Is this true? "College kids don't get drafted"

Thanks for the replies, everyone. I was born in the early 60's so I was pretty young during most of the Vietnam war, and I had no idea that many kids in college were not called into the armed forces, or rather, were deferred, because of being in school. .

Anyway, I think I'm going to try hard to keep my conversations with my co-worker to work-related topics only. She just went off the deep end because I said "It'll be interesting to see what our taxes look like this year since this'll be the first time in over 18 years that my income will amount to more than a few hundred dollars. I'm wondering if it'll put us into a higher tax bracket or not..." She then went on and on about how she used to hear her ex-husband complain about paying taxes and how she'd tell him "Oh you have such problems! You're complaining because you make so much money and have to pay taxes on them?! etc etc...." For a moment I was speechless. LOL Then I said to her "You know, taxes aren't always about people complaining about paying them. What *I* meant was, we know that we usually do not have to pay at the end of the year because we have enough withheld, but now if my salary bumps us up to the next tax bracket, we hope we don't have to end up paying. That's all." That pretty much quieted her down. lol
 
you can't register for college classes here until you provide proof you've registered in accordance with the law. i think when the draft was in effect there was criteria with the educational deferments that required successfull progression towards an educational goal (degree)-i know there were lot's of guys who lost their deferment status when they kept changing majors in order to extend their college careers to avoid being drafted.
 
As the selective service stands now, there would not be deferrements for education if the draft were reinstated.
 
By the time I had reached the age where I could be drafted during the Vietnam War, the college deferment had (as I understood it) been abolished. It was replaced with a lottery system. Regardless of race, creed, or educational situation, if your number came up in the lottery, you were going to be drafted.

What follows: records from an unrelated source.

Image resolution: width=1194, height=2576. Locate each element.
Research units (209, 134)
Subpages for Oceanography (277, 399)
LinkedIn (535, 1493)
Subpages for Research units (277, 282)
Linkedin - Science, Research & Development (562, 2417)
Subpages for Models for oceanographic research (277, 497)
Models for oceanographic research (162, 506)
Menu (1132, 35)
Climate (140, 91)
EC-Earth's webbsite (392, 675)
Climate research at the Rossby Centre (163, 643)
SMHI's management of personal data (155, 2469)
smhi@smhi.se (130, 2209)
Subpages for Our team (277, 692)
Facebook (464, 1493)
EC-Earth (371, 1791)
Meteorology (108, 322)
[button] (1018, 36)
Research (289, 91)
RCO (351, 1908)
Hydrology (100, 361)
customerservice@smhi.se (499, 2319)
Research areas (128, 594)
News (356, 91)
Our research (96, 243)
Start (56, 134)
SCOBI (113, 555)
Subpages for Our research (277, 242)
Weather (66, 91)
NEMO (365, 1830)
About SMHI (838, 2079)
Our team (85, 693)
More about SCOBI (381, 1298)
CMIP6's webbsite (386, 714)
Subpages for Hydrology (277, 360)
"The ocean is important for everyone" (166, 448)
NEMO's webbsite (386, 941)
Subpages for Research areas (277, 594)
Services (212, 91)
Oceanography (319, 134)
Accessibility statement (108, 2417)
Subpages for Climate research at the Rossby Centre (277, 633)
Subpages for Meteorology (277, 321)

This is what I found on the web that seems to back up my above statement:
Before Congress made improvements to the draft in 1971, a man could qualify for a student deferment if he could show he was a full-time student making satisfactory progress toward a degree.

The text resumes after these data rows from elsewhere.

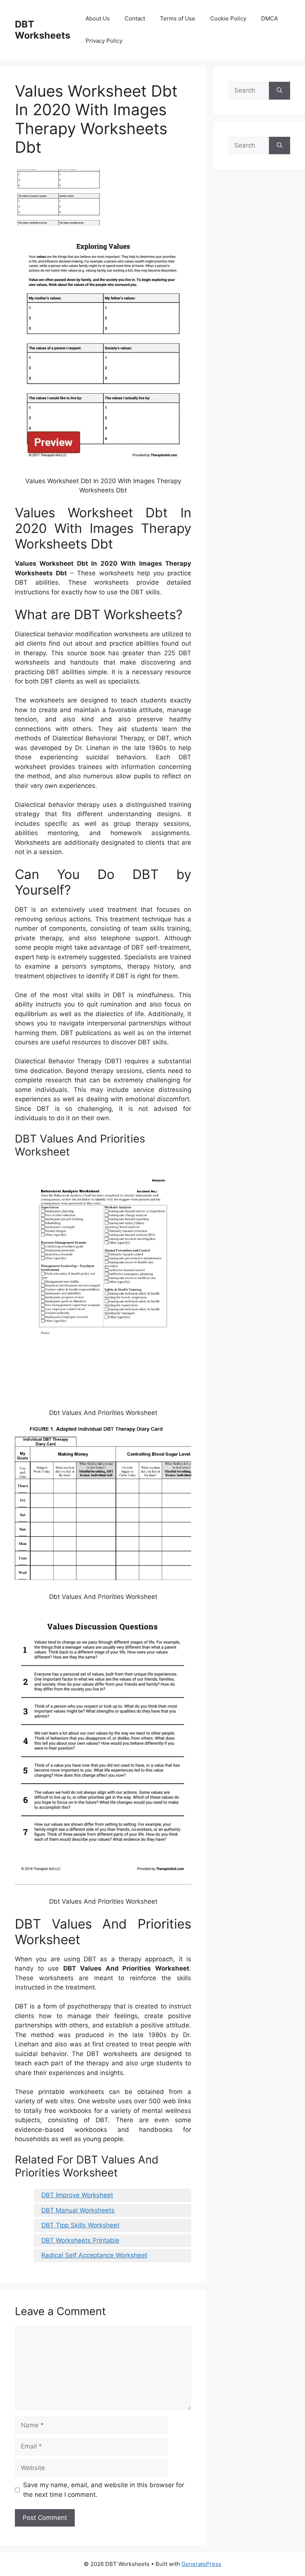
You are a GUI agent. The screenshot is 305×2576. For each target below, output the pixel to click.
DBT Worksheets (42, 30)
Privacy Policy (104, 40)
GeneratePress (201, 2563)
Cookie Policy (228, 18)
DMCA (269, 18)
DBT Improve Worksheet (77, 2195)
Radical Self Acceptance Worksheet (94, 2255)
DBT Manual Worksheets (78, 2210)
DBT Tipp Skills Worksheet (80, 2225)
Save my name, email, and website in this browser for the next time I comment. (103, 2489)
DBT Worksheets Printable (80, 2240)
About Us (98, 18)
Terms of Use (177, 18)
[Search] (279, 91)
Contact (135, 18)
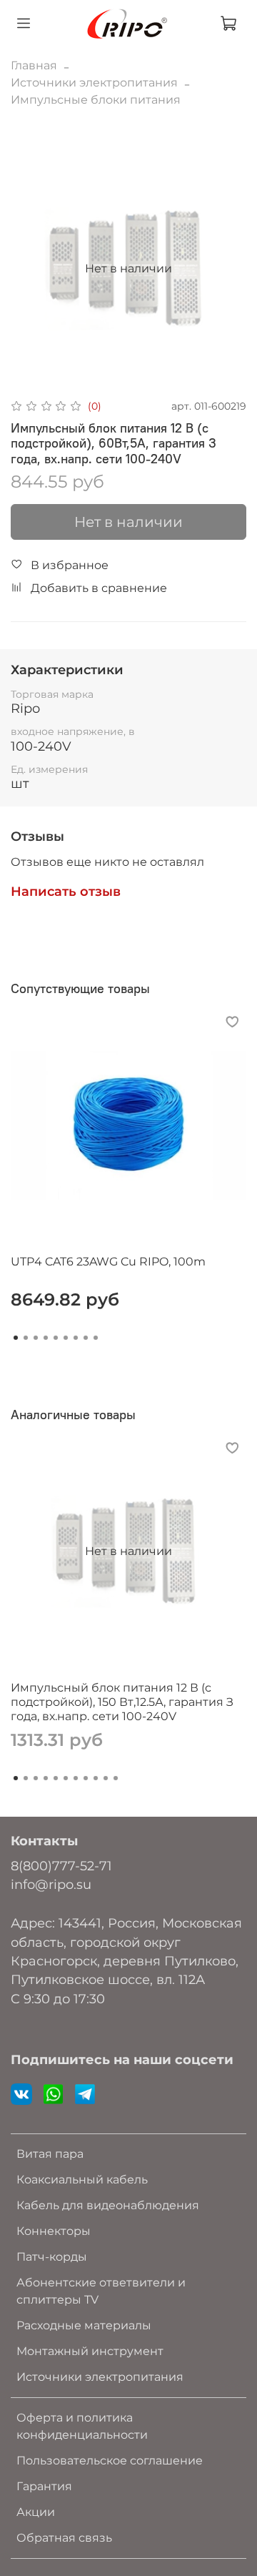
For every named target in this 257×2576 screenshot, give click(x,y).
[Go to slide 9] (96, 1338)
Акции (35, 2512)
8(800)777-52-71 (61, 1865)
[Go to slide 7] (76, 1338)
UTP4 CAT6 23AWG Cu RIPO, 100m (108, 1261)
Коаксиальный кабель (82, 2179)
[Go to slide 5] (56, 1338)
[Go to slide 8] (86, 1338)
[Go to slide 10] (106, 1778)
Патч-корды (51, 2257)
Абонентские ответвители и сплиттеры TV (101, 2291)
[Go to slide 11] (116, 1778)
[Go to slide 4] (46, 1338)
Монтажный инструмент (89, 2351)
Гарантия (44, 2486)
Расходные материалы (83, 2325)
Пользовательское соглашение (109, 2460)
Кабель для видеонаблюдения (107, 2205)
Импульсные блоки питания (96, 100)
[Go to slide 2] (26, 1338)
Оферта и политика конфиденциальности (82, 2426)
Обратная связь (64, 2538)
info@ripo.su (51, 1884)
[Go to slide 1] (16, 1338)
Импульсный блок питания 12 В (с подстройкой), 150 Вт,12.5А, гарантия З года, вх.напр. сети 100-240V (122, 1702)
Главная (34, 65)
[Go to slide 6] (66, 1338)
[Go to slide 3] (36, 1338)
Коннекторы (53, 2231)
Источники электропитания (94, 82)
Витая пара (50, 2154)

Under the current draft law, a college student can have his induction postponed only until the end of the current semester. A senior can be postponed until the end of the academic year.
 

By the time I had reached the age where I could be drafted during the Vietnam War, the college deferment had (as I understood it) been abolished. It was replaced with a lottery system. Regardless of race, creed, or educational situation, if your number came up in the lottery, you were going to be drafted.

This is what I found on the web that seems to back up my above statement:

That's the way I remember it too. My number was 278. They never made it that far.


More than a few guys I knew in college had already been to Vietnam and were doing college afterwards. There were those that legitimately walked around campus with an old "Army jacket" and those that bought them at the DAV hoping to pass themselves off as having been to Vietnam......
 
Well the college I went to ahd a majority of "poor and blacks". It was great diverse school! So tell her not to worry, even "poor and blacks" get to college now...
 
Good to know. A true lottery, with no deferments at all, is the only way I see this as being both fair and benificial to our country.
 
This was true during Vietnam, but you did have to maintain certain grades or academic progress.

I had a professor who was in his 80s and just still teaching for something to do. He had once been the dean of students and had to tell a kid he was required by law to report his bad grades to the government. The kid begged him not to, saying he knew he would die in Vietnam. Sadly, the student was correct, and as of 2001 that professor was still going to visit his grave.

I'm probably oversharing as a response to your question, but obviously that story really stuck with me.


That's a sad story, and I'm sure the professor still feels bad about the situation he was stuck in. BUT, if the threat of being sent to Vietnam to fight in a war wasn't enough to make this student get good grades (whether with a tutor or whatever), then honestly he probably wouldn't have graduated from college and was just there to try and dodge the draft. JMHO.
 
That's the way I remember it too. My number was 278. They never made it that far.

Mine was 361. I had a friend in college whose lottery number was 2. But the draft was abolished before he was called up.
 
I started college in 1969. At the time, a college deferment was a 2-S, and a high school deferment (yes, some high school students were over 18, and therefore susceptible) was a 2-HS. The lottery started in October or November of 1969. (I was in rehearsal for a play, and we kept yelling the numbers out.) I was not eligible that year, but the next year I was 195. I was told that the draft would not go above 180, so I should turn in my 2-S, and stay 1-A for a year, at which time, I would be given a (I think) 1-Y. My draft board gave me the 1-Y before I could do this.

I went to a state school, and there were plenty of blacks and plenty of poor people, and we could all get deferments. It stopped later.